_What is being asked_. Rewrite the rows below with "Subscriptions" swapped for "Notifications" and nothing else changed, and leave the pictures out.
^^^^^^^^^^^^^^^^
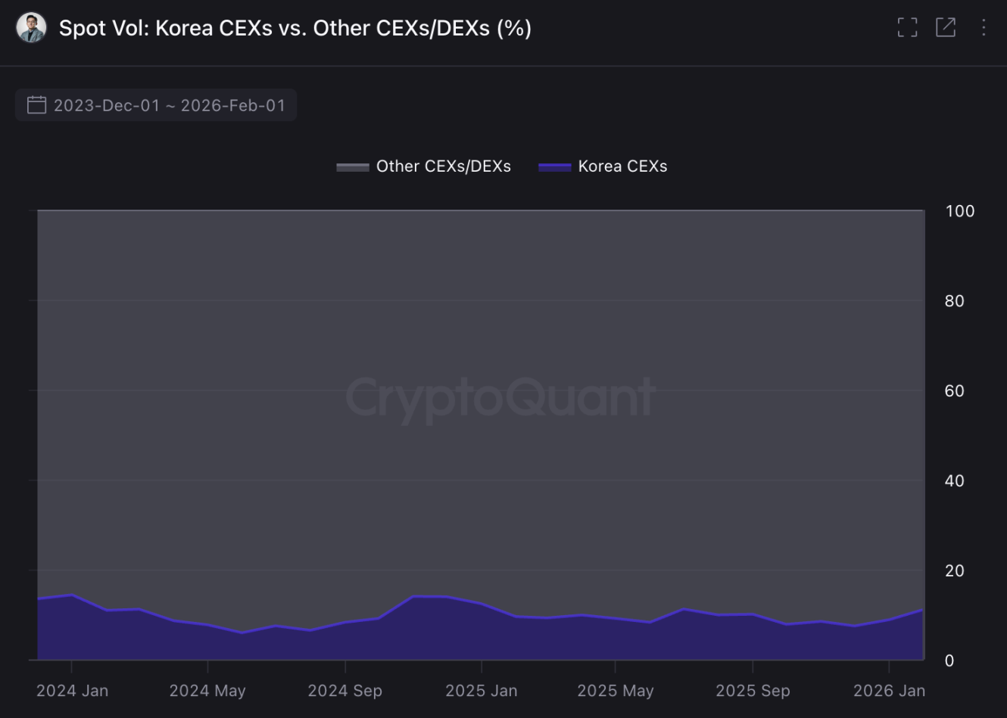1007x718 pixels.
Task: Toggle the Korea CEXs legend series
Action: pyautogui.click(x=622, y=166)
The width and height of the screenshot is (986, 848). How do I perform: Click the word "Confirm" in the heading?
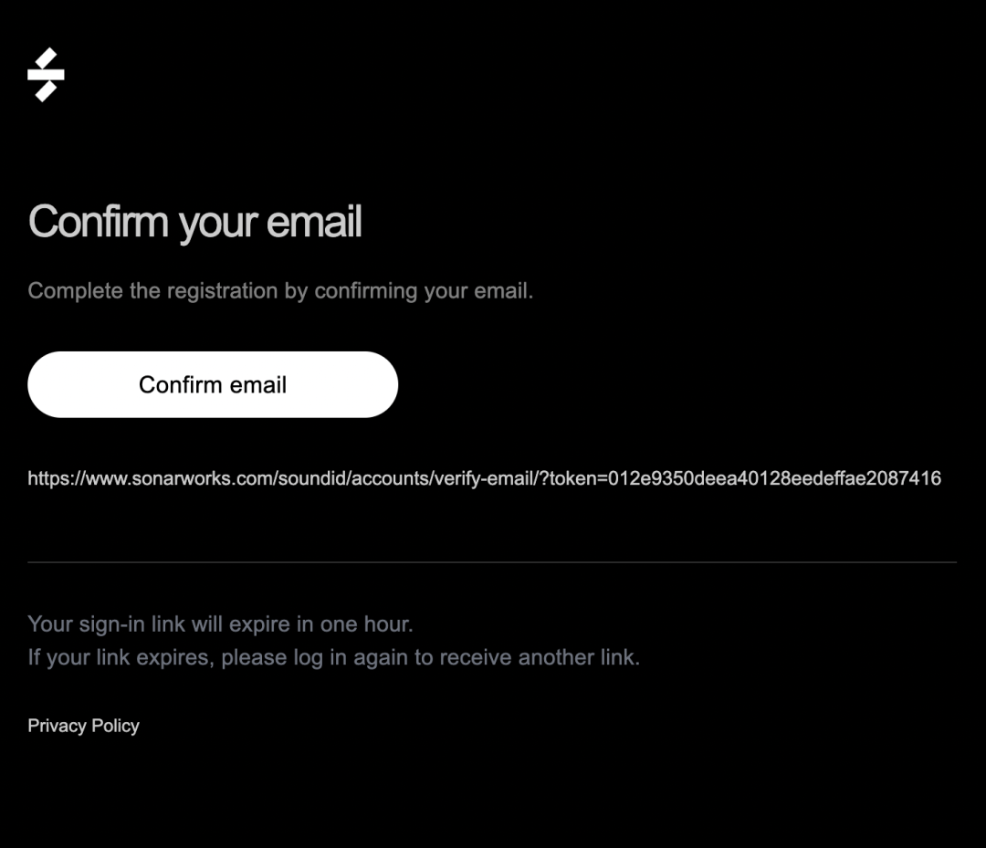[x=99, y=222]
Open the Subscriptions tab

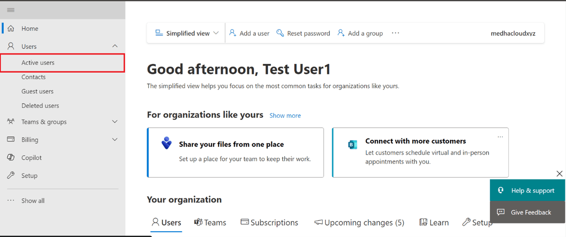pyautogui.click(x=269, y=222)
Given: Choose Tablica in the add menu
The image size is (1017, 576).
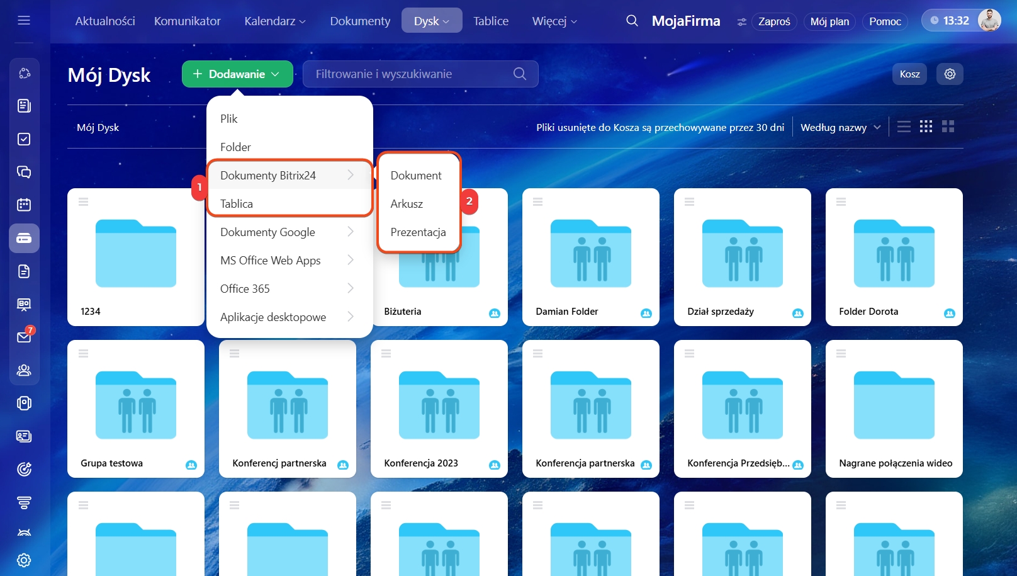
^^^^^^^^^^^^^^^^
_Written reply_.
1007x718 pixels.
Task: Toggle the Korea CEXs legend series
Action: pyautogui.click(x=622, y=166)
The width and height of the screenshot is (986, 848). How do I perform: Click the word "Confirm" in the heading?
[x=99, y=222]
Open the Notifications tab

pyautogui.click(x=269, y=222)
Given: Choose Tablica in the add menu
The image size is (1017, 576).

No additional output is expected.